▶ _EXERCISE AIM_
Give again, word for word, the line holding "The width and" and every line after it through the end of the data below. Omit pictures.

▶ _MATERIAL TO PROCESS_
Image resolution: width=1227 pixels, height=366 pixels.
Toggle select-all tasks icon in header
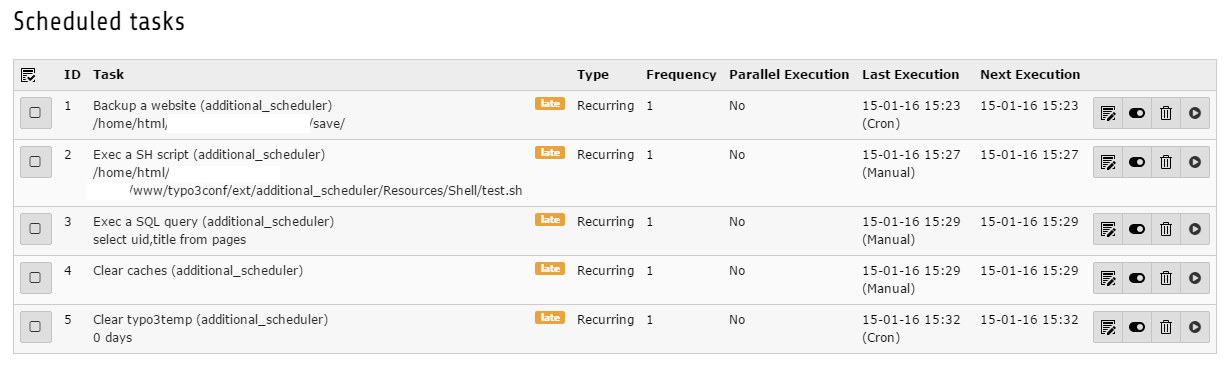28,75
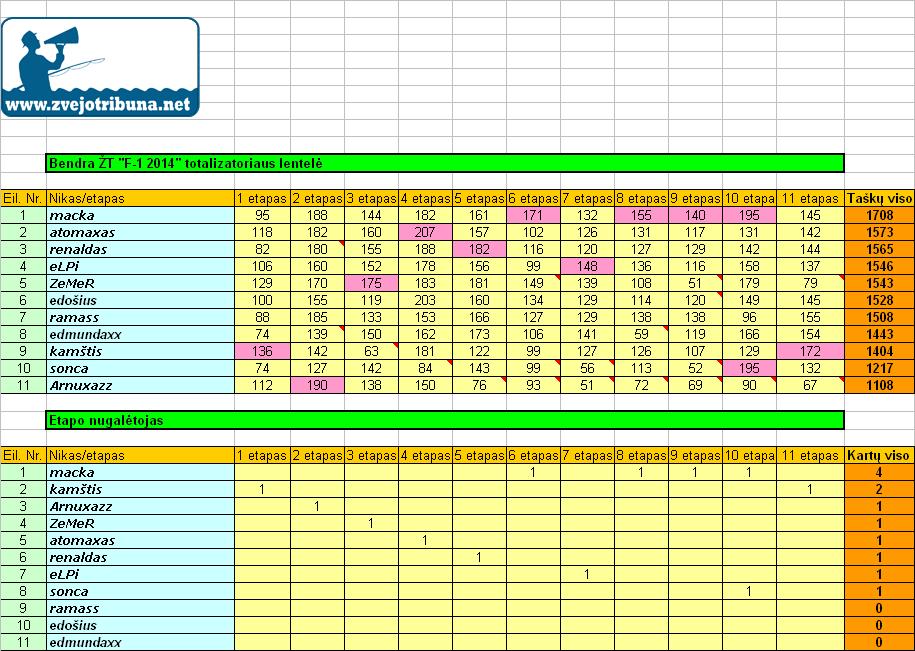
Task: Select Arnuxazz's pink 190 cell in stage 2
Action: 317,385
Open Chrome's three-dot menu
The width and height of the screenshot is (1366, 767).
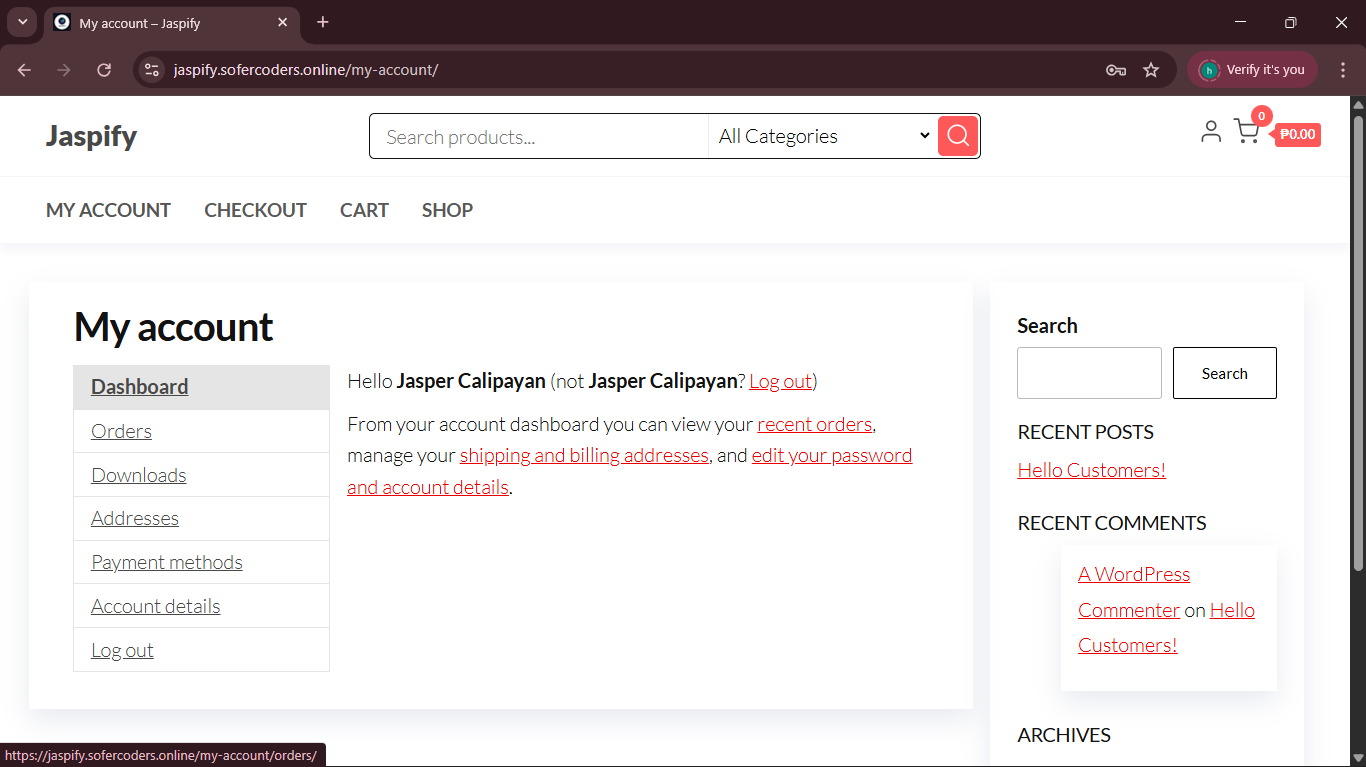pos(1343,70)
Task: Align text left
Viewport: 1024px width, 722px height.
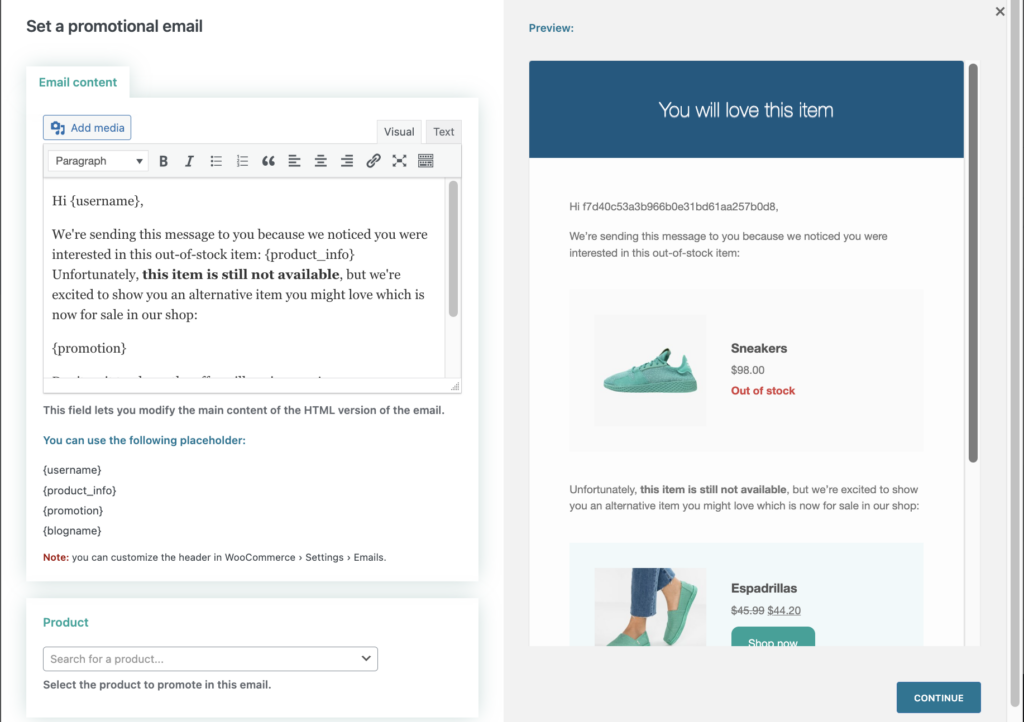Action: click(295, 161)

▶ _SOLUTION FOR THIS TASK_
The width and height of the screenshot is (1366, 767).
pos(1343,70)
Task: Align text left
Viewport: 1024px width, 722px height.
Action: click(295, 161)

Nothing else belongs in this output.